Much of the leftosphere has been uncritically cheering the likelihood that California will move its minimum age to $15/hour. I am therefore glad that Kevin Drum has raised a cautionary note. As Kevin points out, modest raises in the minimum wage do not seem to produce increased unemployment, but this would not be a modest raise:
This would genuinely be terra incognita. The chart shows the California minimum wage over the past 40 years, adjusted for inflation. An increase to $11 per hour in 2018 would return the state to slightly above its historical high point. Beyond that, however, the minimum wage goes far higher than it’s ever been.

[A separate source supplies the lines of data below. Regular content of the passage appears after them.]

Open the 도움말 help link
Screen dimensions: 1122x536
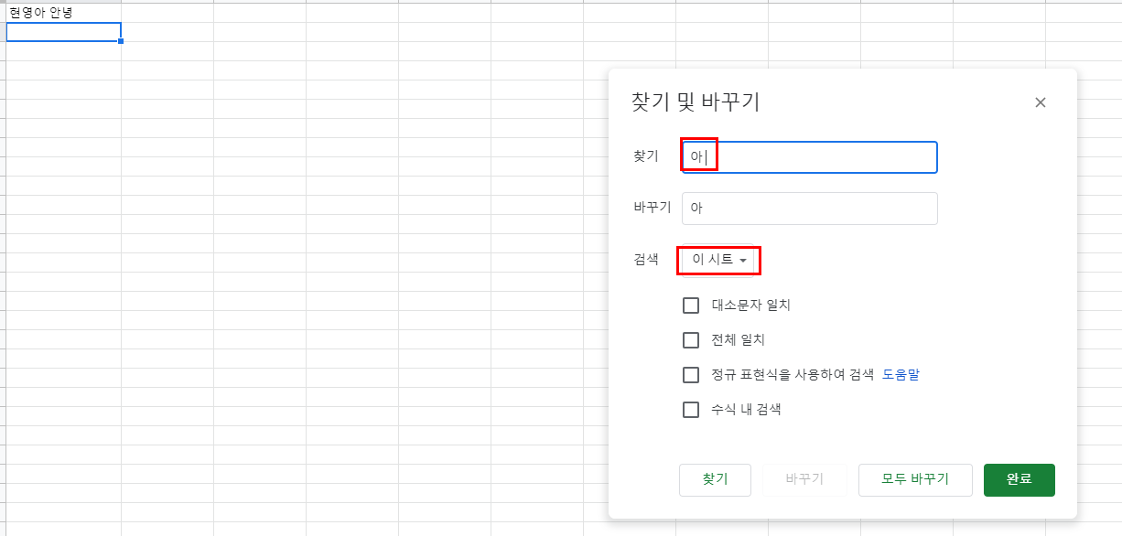tap(901, 375)
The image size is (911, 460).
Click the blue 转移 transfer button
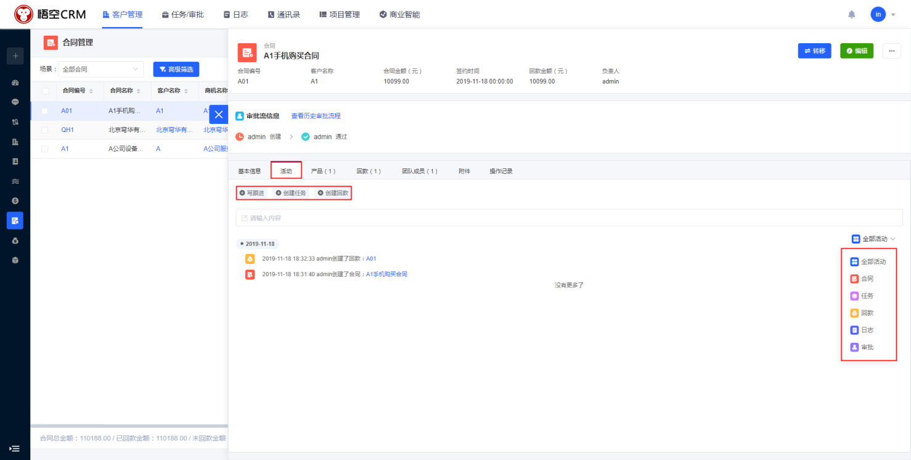pyautogui.click(x=814, y=51)
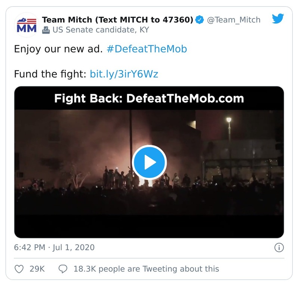Play the embedded ad video
The width and height of the screenshot is (299, 287).
[149, 162]
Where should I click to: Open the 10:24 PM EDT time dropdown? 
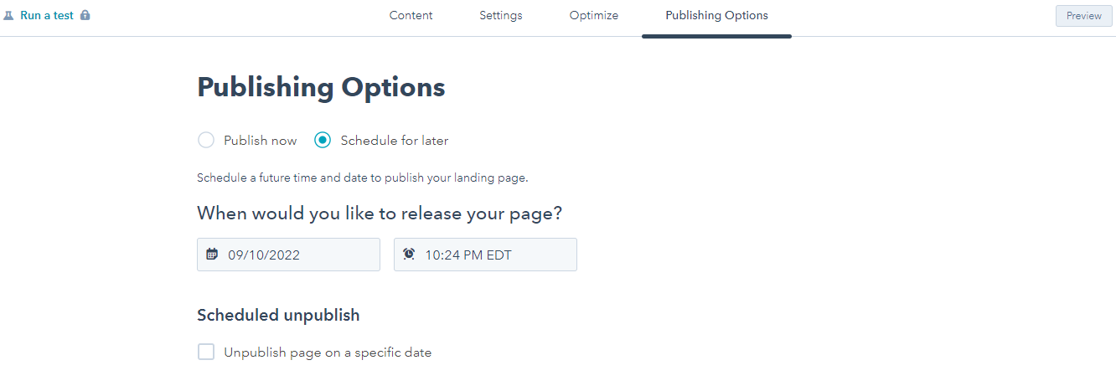(485, 255)
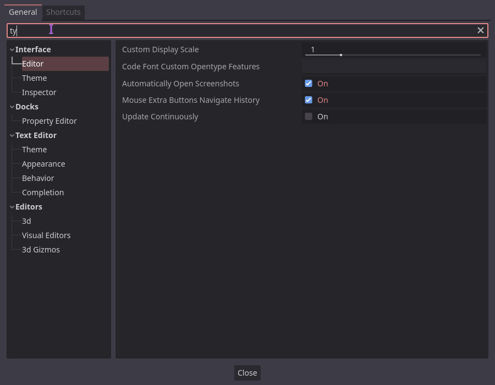This screenshot has width=495, height=385.
Task: Open the 3d Gizmos settings
Action: tap(40, 249)
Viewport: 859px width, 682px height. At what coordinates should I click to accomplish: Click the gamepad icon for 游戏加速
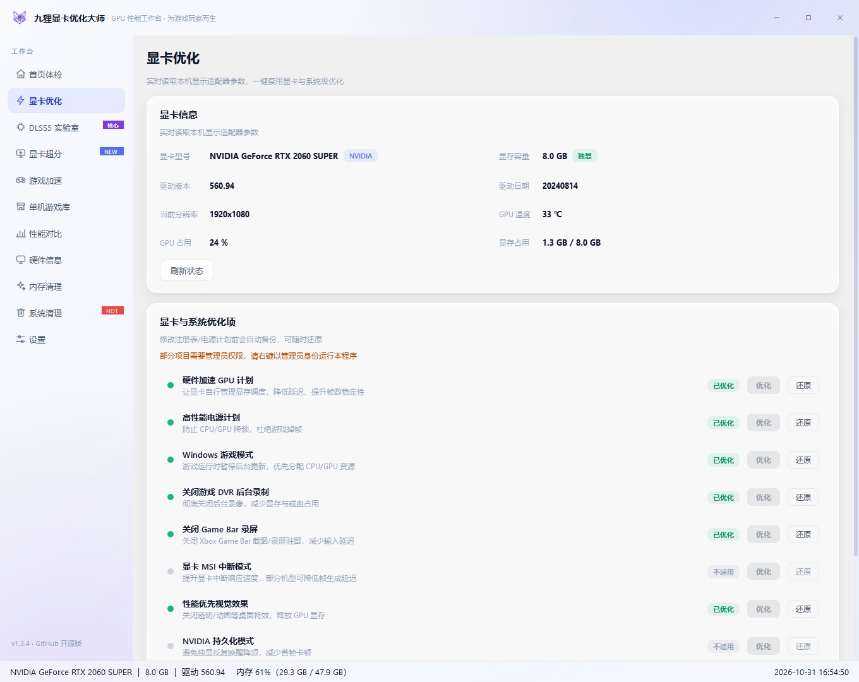click(x=21, y=181)
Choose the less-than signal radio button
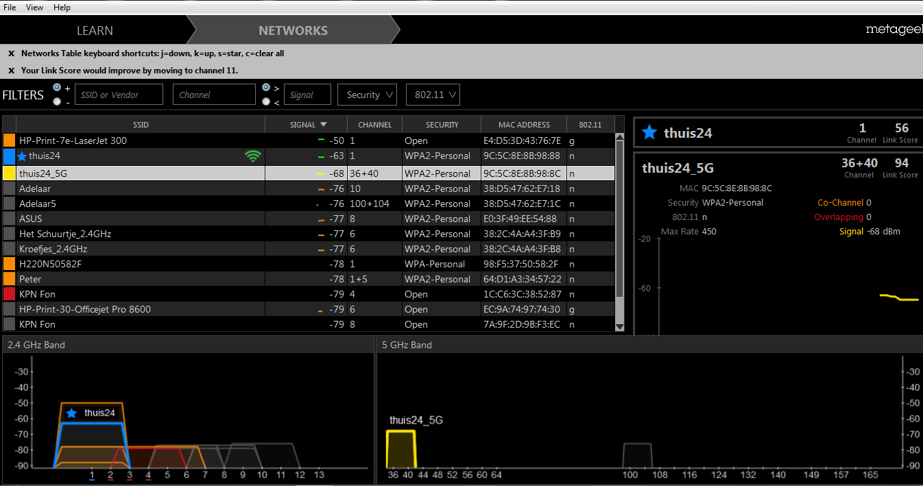The height and width of the screenshot is (486, 923). [266, 102]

When I look at Kevin’s chart, my hunch is that in wealthier, high wage areas such as Silicon Valley and San Francisco, the effect of even this big increase will be a net positive. But in poorer California counties, the law is mandating that a full-time job must pay more than the current annual median income. From where is all the money to pay these wages going to come in low-income areas? Will the local family who runs a gas station or a convenience store on a tight margin in El Centro truly start hiring cashiers at a rate higher than what the store manager currently makes? And how will people on fixed incomes (e.g., Seniors living on social security) in low-income counties survive as the wage increases in different sectors increase the price of food, clothing and health care?
My fear is that because the media and scientists are clustered in wealthy, urban areas, the potential negative impacts of this wage experiment on poorer, rural areas will not be noticed. I hope the law mandates a well-funded evaluation of whether the whole state truly benefits from setting a uniformly high minimum wage.